Interface element records:
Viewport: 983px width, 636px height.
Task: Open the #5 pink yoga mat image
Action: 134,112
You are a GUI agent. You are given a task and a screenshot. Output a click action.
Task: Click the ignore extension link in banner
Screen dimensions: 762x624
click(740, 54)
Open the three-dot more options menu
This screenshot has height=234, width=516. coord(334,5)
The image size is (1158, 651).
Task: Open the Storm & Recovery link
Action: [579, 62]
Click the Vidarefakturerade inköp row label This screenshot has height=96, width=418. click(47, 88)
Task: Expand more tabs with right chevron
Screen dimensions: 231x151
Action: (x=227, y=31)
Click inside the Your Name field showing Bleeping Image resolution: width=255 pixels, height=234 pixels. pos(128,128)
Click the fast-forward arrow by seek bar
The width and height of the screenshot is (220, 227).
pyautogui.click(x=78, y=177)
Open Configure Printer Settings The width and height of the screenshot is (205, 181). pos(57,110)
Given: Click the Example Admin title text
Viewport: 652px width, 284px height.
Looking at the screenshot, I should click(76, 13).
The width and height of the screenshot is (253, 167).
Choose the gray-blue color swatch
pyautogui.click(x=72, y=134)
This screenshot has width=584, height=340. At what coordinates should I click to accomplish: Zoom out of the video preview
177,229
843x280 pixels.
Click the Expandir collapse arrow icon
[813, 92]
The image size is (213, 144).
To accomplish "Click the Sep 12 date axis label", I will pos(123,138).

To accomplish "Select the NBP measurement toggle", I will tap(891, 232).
==
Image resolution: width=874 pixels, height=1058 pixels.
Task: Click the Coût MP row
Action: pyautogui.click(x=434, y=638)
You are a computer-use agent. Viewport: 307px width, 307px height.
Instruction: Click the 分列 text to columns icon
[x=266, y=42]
--
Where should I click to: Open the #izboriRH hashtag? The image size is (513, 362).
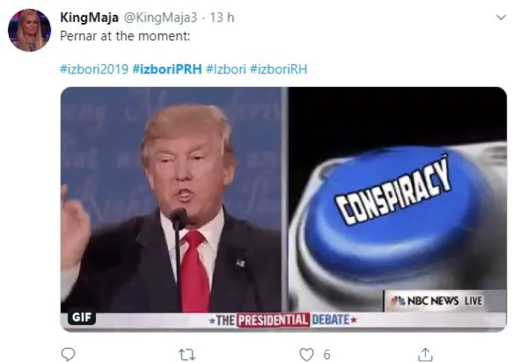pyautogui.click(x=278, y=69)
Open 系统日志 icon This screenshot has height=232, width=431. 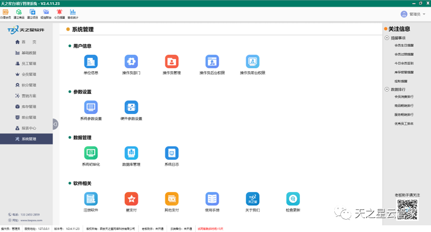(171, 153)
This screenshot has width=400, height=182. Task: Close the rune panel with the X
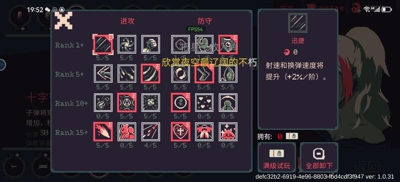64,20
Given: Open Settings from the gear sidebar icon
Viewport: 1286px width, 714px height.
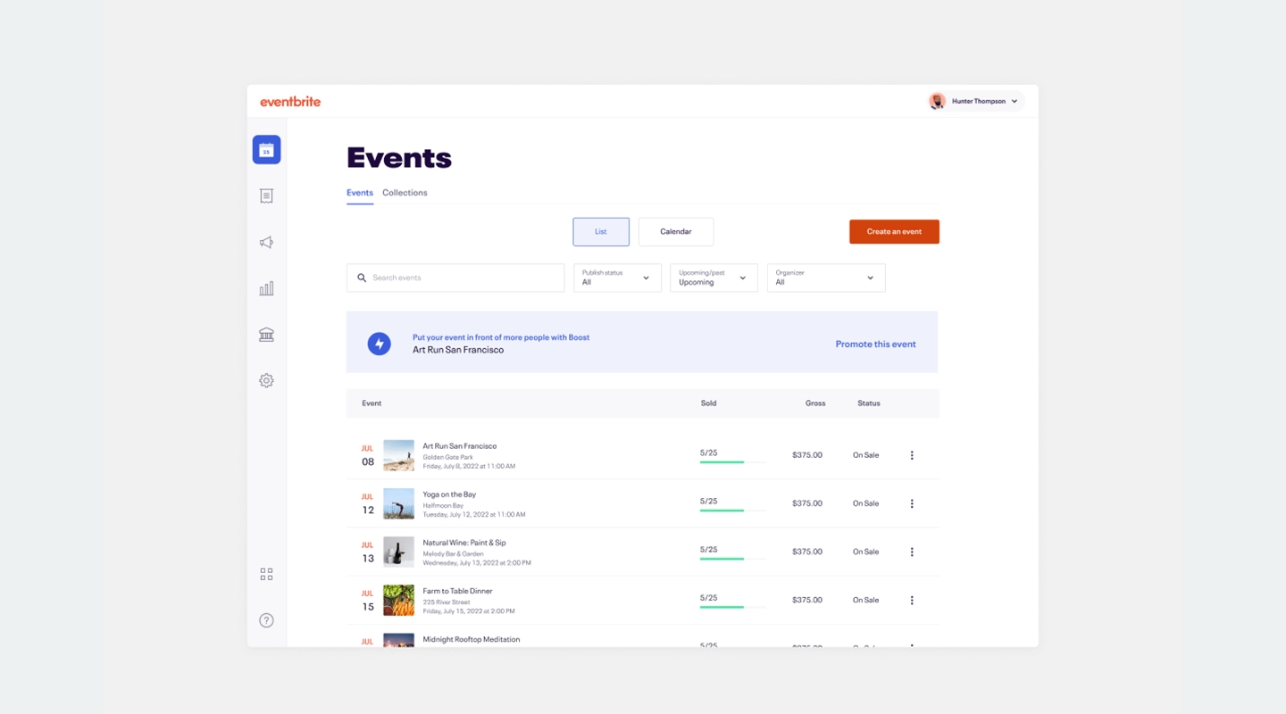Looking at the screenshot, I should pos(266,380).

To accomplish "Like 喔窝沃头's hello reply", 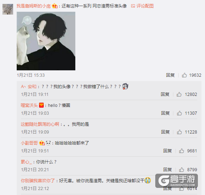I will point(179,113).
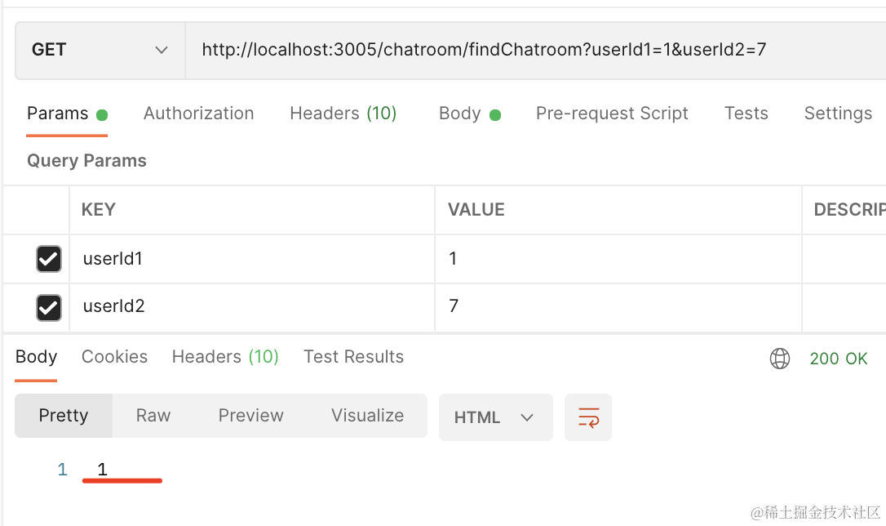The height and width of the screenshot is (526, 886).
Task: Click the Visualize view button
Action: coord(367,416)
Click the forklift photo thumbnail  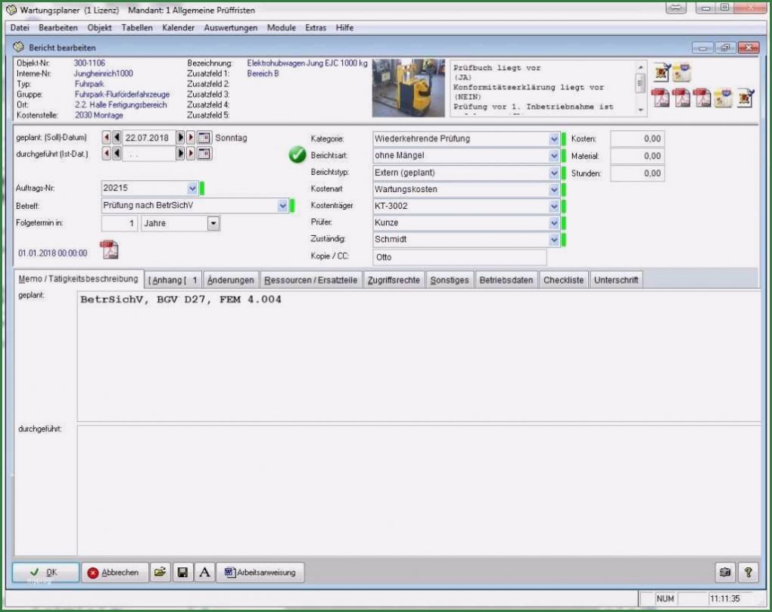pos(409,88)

- [GIVEN EXERCISE] Please copy the lines above word for word, starting at the one containing "Image resolution: width=874" and ending at the one containing "[x=266, y=42]".

- [RESPONSE TO THE TASK]
Image resolution: width=874 pixels, height=1058 pixels.
Task: Click the Coût MP row
Action: pyautogui.click(x=434, y=638)
You are a computer-use agent. Viewport: 307px width, 307px height.
Instruction: Click the 分列 text to columns icon
[x=266, y=42]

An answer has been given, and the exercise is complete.